Re: SOL for Written Debt versus FDCA rules - can creditors get two bites at the apple?

I unfortunately can't help you here with the legal questions, but just wanted to mention to others to learn from this as well. 

 

I was in an accident caused by a faulty airbag.  The manufacturer offered to pick up the $8000 hospital bill, but I told the hospital specifically to inform me of outstanding bills due.  I also wrote them after the fact, certified mail.

 

The manufacturer never paid the bill so after 30 days I had to hire a lawyer.  It took months but the lawyer made a lot of money on it and they ended up paying the bill but the entire time I had to pay attention to it because I knew I'd be held liable for it after the fact.

 

It's an ugly situation.  I'm not sure what the SOL is on you suing the driver -- but it's feasible you might have a case against him depending on your jurisdiction.  I'd go after the original driver if you aren't time barred.

Message 2 of 4
RobertEG
Legendary Contributor

Re: SOL for Written Debt versus FDCA rules - can creditors get two bites at the apple?

A single delinquent debt can result in different types of adverse items occuring on efforts to collect the debt.

Monthy delinquencies on the account with the original creditor can report, and the creditor can also assign or sell the debt to a debt collector, who can then report a collection.   A collection represents the involvement of another party in attempt to collect the delinquent debt, and can appear in addition to monthly delinquencies reported by the creditor.  They are not the same thing.

 

Additionally, the current owner of a delinquent debt can, at any time, bring civil action to obtain a court order finding the debt valid and ordering its payment.  A civil judgment, if if it remains unpaid, can be used to force payment via attachment of assets or garnishment of pay.   A judgment can be reported and appear simultaneous with montly delinquencies and/or a collection.

.....

- [TASKS]
a - Reproduce everything in the debt collection thread from "Monthy delinquencies on" down to "and/or a collection.".
b - In the debt collection thread, are these statements correct? Answer yes or no for each, and quote the words that decide it. (i) The hospital bill after the accident was $8000. (ii) The manufacturer paid the bill within 30 days. (iii) A collection and monthly delinquencies reported by the creditor are the same thing.
These entries come from a separate source, not from the debt collection thread.

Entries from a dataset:
.....

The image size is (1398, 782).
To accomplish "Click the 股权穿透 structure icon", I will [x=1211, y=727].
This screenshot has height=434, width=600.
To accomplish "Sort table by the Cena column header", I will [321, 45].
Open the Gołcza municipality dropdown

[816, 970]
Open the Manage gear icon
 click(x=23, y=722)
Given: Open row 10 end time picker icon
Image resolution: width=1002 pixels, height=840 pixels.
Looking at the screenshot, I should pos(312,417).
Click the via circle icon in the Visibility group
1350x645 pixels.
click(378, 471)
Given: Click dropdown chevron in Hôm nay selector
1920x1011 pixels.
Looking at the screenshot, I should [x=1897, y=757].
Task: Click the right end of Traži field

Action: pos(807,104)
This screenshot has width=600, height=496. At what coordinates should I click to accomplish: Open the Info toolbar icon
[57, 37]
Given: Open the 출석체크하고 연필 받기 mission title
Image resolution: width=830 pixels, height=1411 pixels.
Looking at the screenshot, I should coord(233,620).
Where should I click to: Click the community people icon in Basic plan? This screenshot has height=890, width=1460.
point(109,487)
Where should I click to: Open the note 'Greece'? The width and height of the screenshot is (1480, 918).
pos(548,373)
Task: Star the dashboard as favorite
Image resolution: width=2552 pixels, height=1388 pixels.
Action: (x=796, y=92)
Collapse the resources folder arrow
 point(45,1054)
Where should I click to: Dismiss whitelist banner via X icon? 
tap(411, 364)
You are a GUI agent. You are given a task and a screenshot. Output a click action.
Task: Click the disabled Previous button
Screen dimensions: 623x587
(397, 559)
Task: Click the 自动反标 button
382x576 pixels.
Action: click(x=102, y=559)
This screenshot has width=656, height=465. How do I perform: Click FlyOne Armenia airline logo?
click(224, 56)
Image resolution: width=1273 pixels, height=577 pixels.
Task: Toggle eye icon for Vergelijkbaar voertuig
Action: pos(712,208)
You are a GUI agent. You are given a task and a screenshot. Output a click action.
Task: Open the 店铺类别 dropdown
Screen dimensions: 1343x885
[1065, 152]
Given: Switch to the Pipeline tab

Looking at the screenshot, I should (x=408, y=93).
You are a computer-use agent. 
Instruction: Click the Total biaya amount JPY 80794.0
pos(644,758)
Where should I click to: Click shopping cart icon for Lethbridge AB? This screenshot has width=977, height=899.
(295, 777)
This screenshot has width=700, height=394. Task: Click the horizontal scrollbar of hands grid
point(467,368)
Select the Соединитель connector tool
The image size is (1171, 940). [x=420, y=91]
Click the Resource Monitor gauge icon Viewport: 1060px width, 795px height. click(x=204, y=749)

.....

- [TASK-BY-TASK RESULTS]
a -
Monthy delinquencies on the account with the original creditor can report, and the creditor can also assign or sell the debt to a debt collector, who can then report a collection.   A collection represents the involvement of another party in attempt to collect the delinquent debt, and can appear in addition to monthly delinquencies reported by the creditor.  They are not the same thing.

 

Additionally, the current owner of a delinquent debt can, at any time, bring civil action to obtain a court order finding the debt valid and ordering its payment.  A civil judgment, if if it remains unpaid, can be used to force payment via attachment of assets or garnishment of pay.   A judgment can be reported and appear simultaneous with montly delinquencies and/or a collection.

b -
(i) Yes: "The manufacturer offered to pick up the $8000 hospital bill"
(ii) No: "The manufacturer never paid the bill so after 30 days I had to hire a lawyer."
(iii) No: "They are not the same thing."